» Exercise instructions:
Up to and including the line that holds "This screenshot has height=349, width=1018.", print the data exactly from its first line; do not print the pictures.

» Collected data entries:
┄┄┄┄┄┄

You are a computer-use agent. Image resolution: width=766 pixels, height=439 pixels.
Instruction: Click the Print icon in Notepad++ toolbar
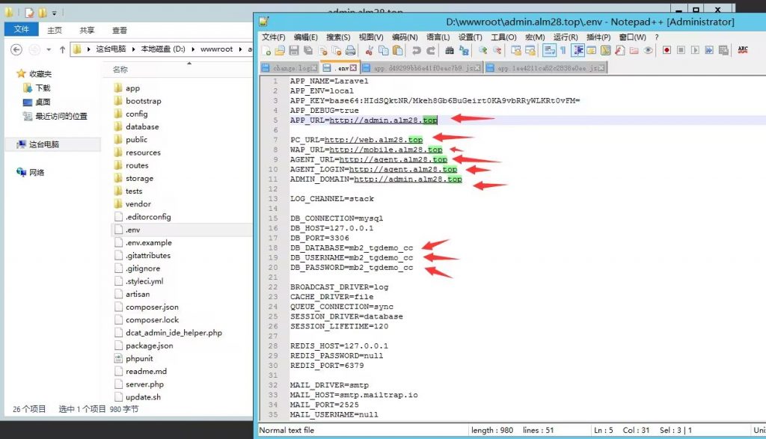(x=349, y=51)
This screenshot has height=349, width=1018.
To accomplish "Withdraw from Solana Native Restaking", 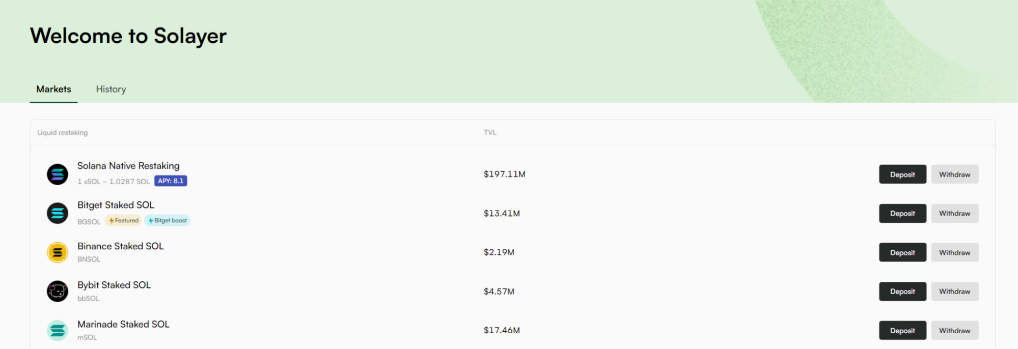I will (x=955, y=175).
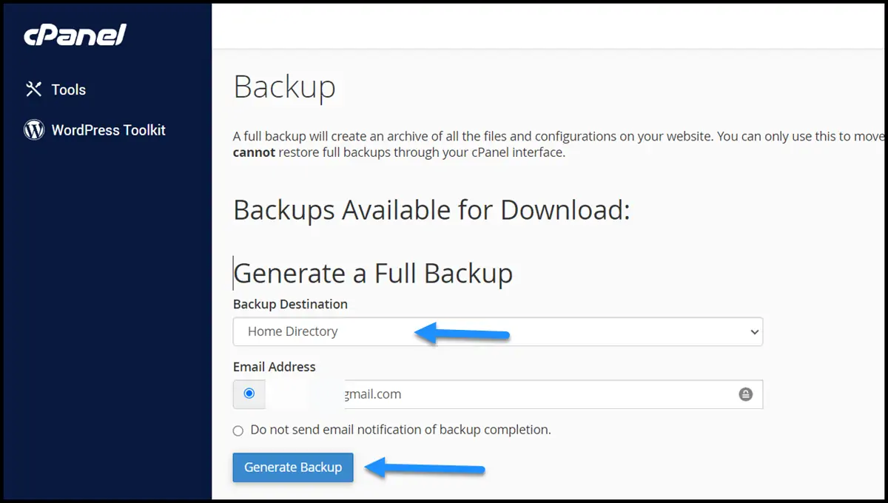Click the WordPress logo icon in sidebar

pos(34,130)
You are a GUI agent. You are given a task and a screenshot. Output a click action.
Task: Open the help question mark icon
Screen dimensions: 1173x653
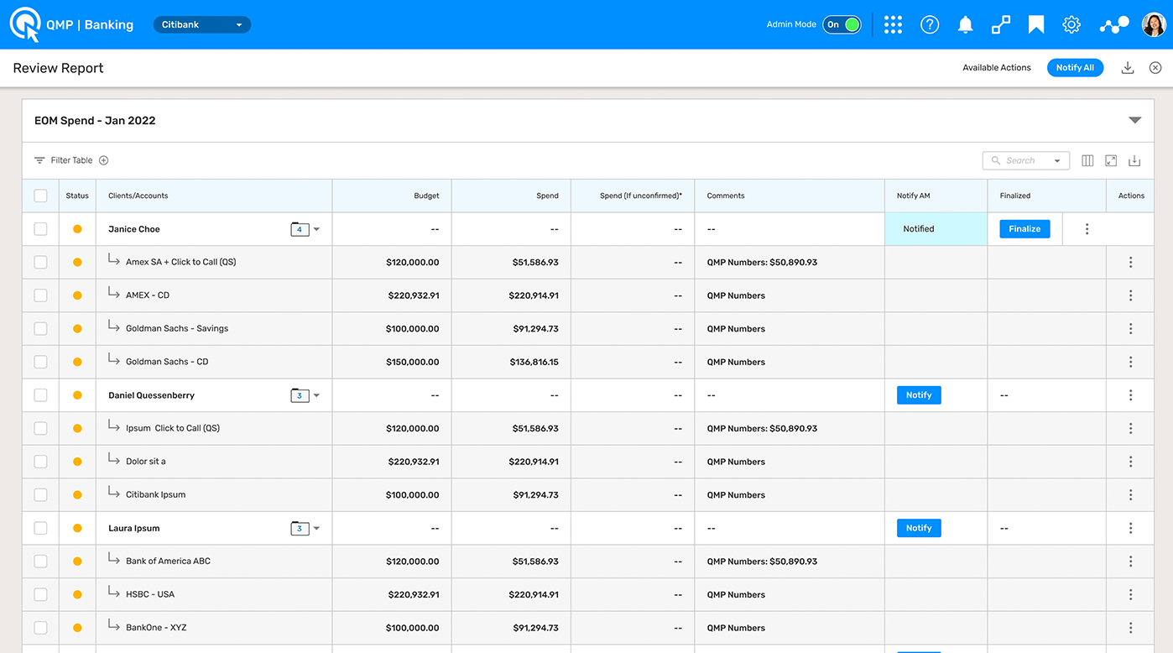tap(930, 24)
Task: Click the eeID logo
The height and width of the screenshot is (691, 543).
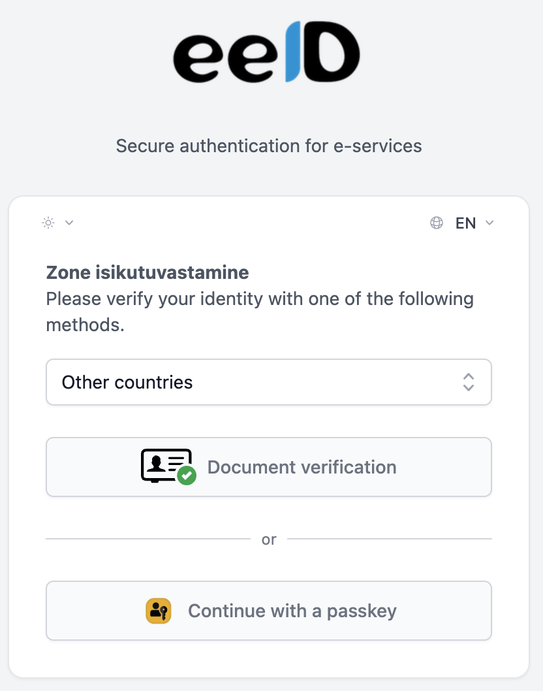Action: (266, 52)
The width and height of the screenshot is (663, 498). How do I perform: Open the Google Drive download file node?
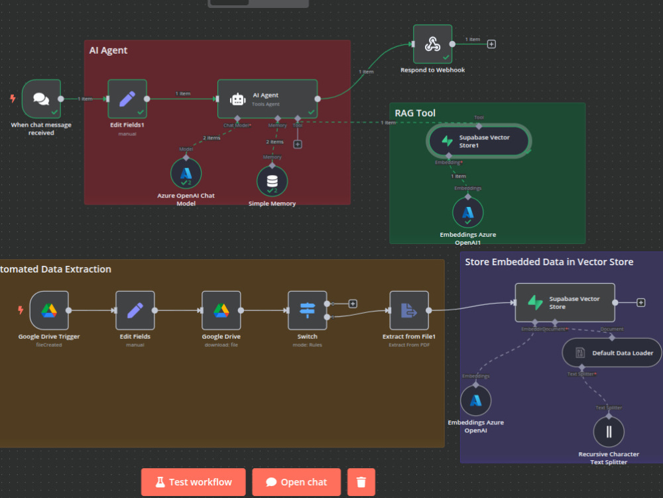221,310
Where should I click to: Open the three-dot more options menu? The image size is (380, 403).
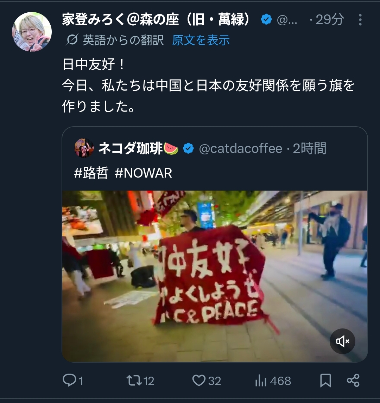coord(360,20)
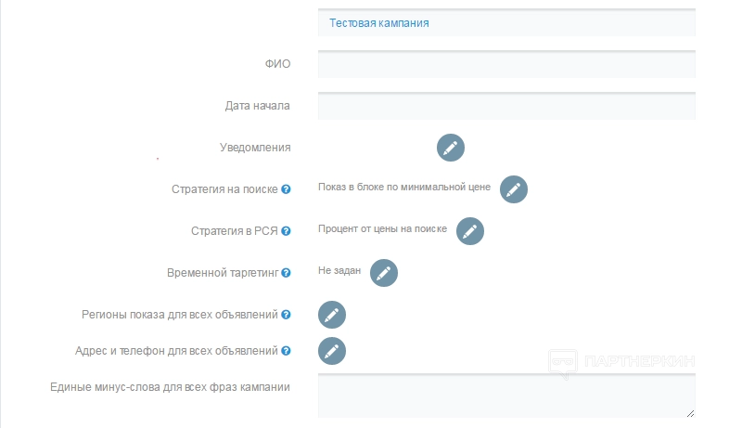
Task: Click into the Дата начала field
Action: pos(506,106)
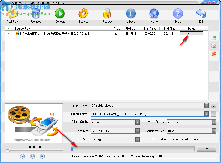
Task: Click the red X remove-all icon
Action: 214,54
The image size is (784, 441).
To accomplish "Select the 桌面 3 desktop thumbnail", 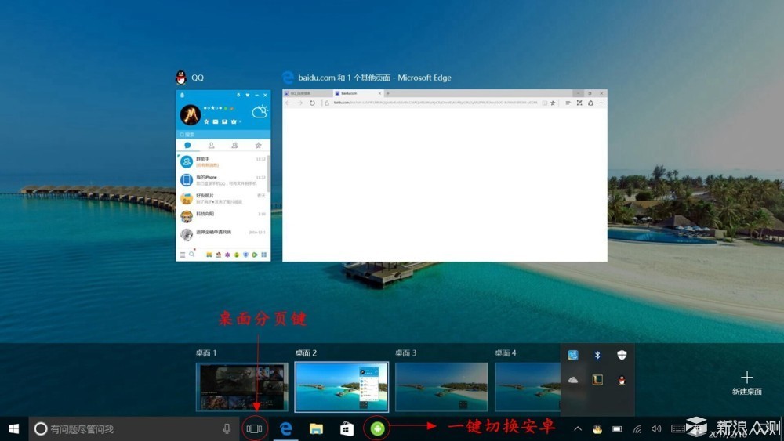I will pyautogui.click(x=441, y=386).
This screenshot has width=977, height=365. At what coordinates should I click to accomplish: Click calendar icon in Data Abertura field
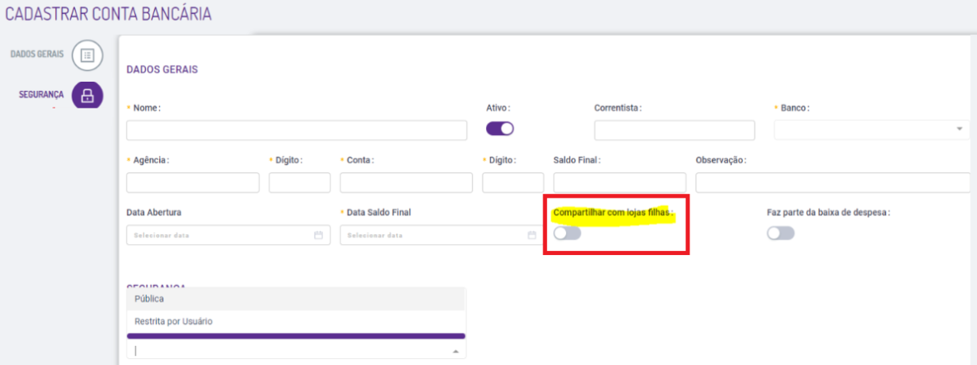click(318, 235)
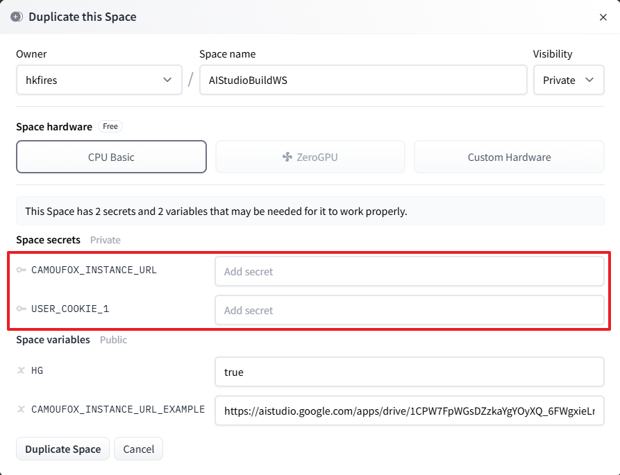Focus the USER_COOKIE_1 secret input

(409, 310)
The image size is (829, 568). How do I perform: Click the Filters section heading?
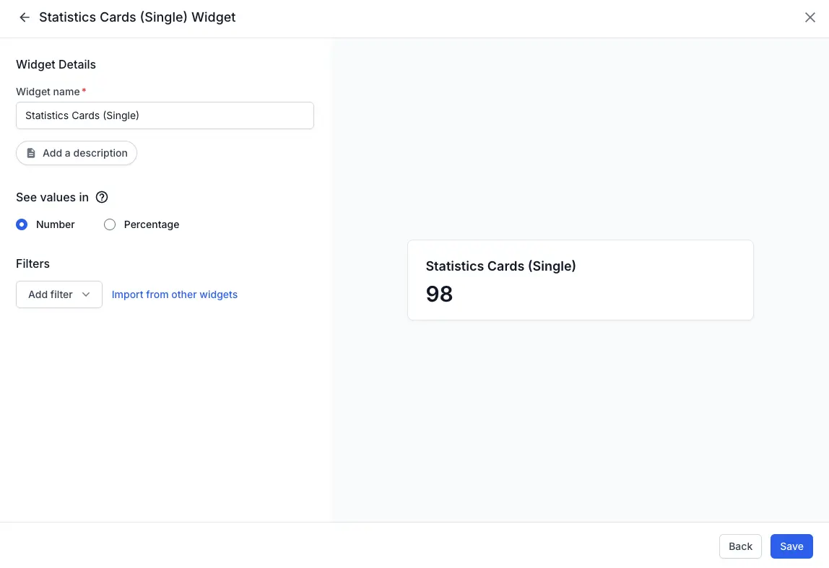[32, 263]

┄┄┄┄┄┄

» Written answer:
You are a computer-use agent. Image resolution: width=766 pixels, height=439 pixels.
Instruction: Click the Print icon in Notepad++ toolbar
(x=349, y=51)
This screenshot has height=349, width=1018.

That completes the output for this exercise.